El alcance de la estrategia

Por Rafael Céspedes Morillo
Algo de la actualidad en el área de la estrategia política es que en la última década he visto cómo personas que se desenvuelven en el área de la asesoría política, la estrategia y la comunicación política, señalan como una realidad la existencia de varias estrategias en una misma campaña política.
Hablan de la estrategia madre o central, de la estrategia de medios, de la estrategia de tierra y de la estrategia de aire, probablemente a partir de reconocer que la dialéctica camina sin prisa, pero sin pausa. Escucharemos estrategia de imagen y de cuantas cosas o áreas más.
Para mí, esto es un absurdo, es una manera de crear ‘’espacios’’ para ‘’expertos’’ en alguna de estas supuestas estrategias.
Vamos a hacer un símil con el cuerpo humano, algo que todos conocemos. ¿Se puede decir que el cuerpo humano no es uno, sino que está integrado por varios? Sin duda que todos diremos que no, porque, aunque el cuerpo humano está formado por varios elementos, órganos, sistemas y más, con especiales o particulares usos cada uno, pero no son en sí independientes, dependen del cuerpo central, los brazos no son un cuerpo, los brazos son auxiliares del cuerpo, tienen sus propias funciones, como las tienen las piernas, los ojos y sucesivamente.
Así entendemos que es la estrategia es una sola, que tiene auxiliares, elementos, departamentos, con sus especialidades cada uno, para ser usados según corresponda y se requiera. No pueden hacerlo de manera independiente, ni siquiera se pueden pre-programar intensos, ni asignarles tareas fijas únicas a cada elementos.
No, porque lo que es fijo es el uso, para qué me sirve cada uno, cuales cosas puedo hacer con ellas y como tal así usamos los elementos, brazos o tierra, ojos, etcétera, de igual modo que los medios, los tiempos, los métodos, los recursos, las tácticas o maneras y cuantos elementos más tiene un cuerpo humano.
Tiene tantos como tantos elementos tiene una estrategia. La probable intención de crear lo que defino como ‘’espacios’’ para trabajos de ‘’especialistas’’ son a mi modo de ver, interés de distanciar lo complejo de lo simple, esfuerzo innecesario, porque esa distancia ya existe sin que sea necesario intervenir en ayudar a ello. La estrategia política en una campaña es una, debe ser solo una, debe ser exclusiva, privada, no pública, y deber ser como un traje hecho a la medida, aunque hilvanado, porque en su desarrollo seguro que habrá que hacer algunos cambios, ajustes, inclusiones, descartes y más cosas, siendo hilvanado, el descoser y luego volver a coser se hace más rápido, más cómodo y menos traumático.

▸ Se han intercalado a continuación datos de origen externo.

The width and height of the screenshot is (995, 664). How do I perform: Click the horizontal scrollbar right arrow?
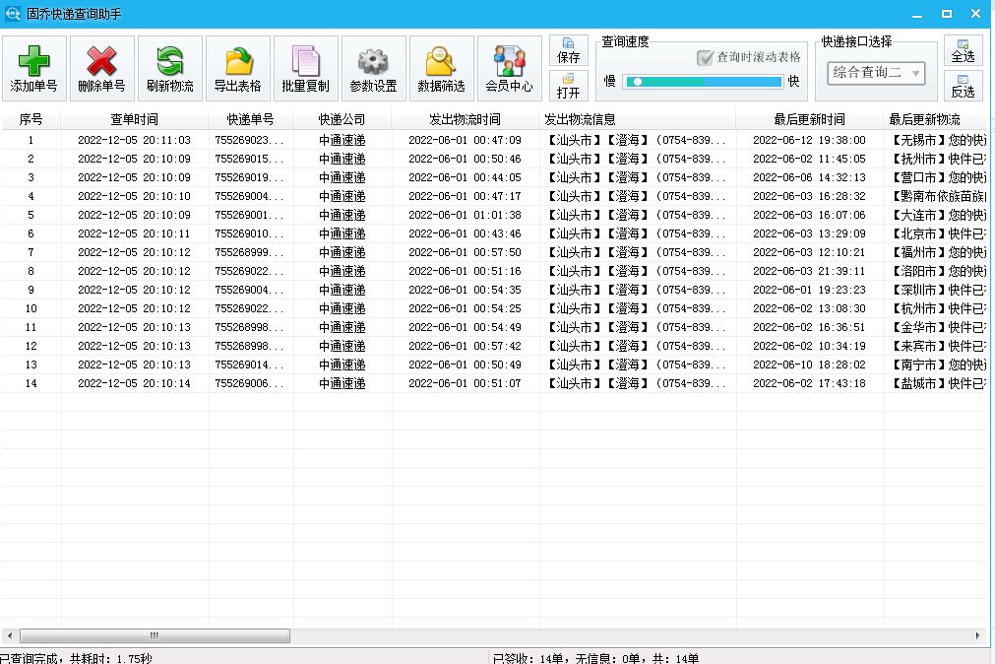coord(978,636)
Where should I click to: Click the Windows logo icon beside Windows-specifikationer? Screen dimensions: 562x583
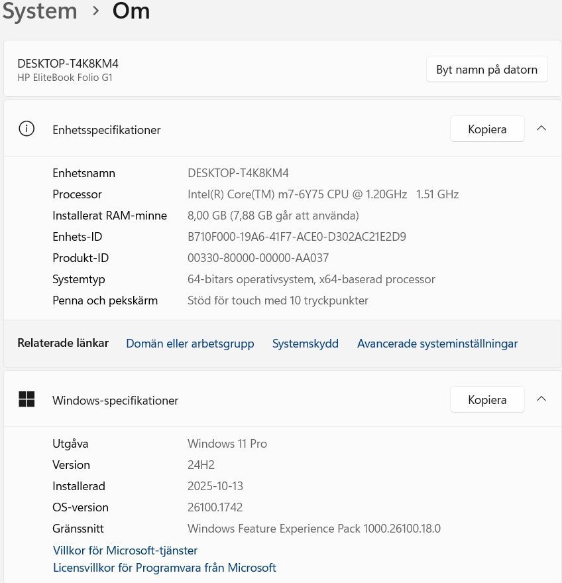pyautogui.click(x=27, y=399)
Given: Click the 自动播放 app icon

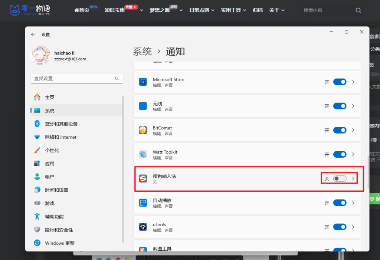Looking at the screenshot, I should pos(143,203).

La estrategia que es buena para Pedro no debería ser buena para Gustavo, porque de serlo, es muy probable que no sea buena para ninguno de los dos. Aire, tierra y medios son elementos del escenario, el escenario es el cuerpo humano con el que vamos a trabajar y donde vamos a trabajar.
La diferencia está en el uso, si la estrategia no tiene unidad, yo la cuestionaría en su calidad, de modo que una buena estrategia, siendo, como debe ser, completa, debe llevar no solo el porqué, también el cómo, el cuándo, el dónde y ni hablar del para quiénes.
Mi opinión es que no existe estrategia dividida, no hay estrategia de aire, tierra y más, hay o debe haber una estrategia monolítica, unida y enfocada hacia las diferentes áreas que deben ser abarcadas.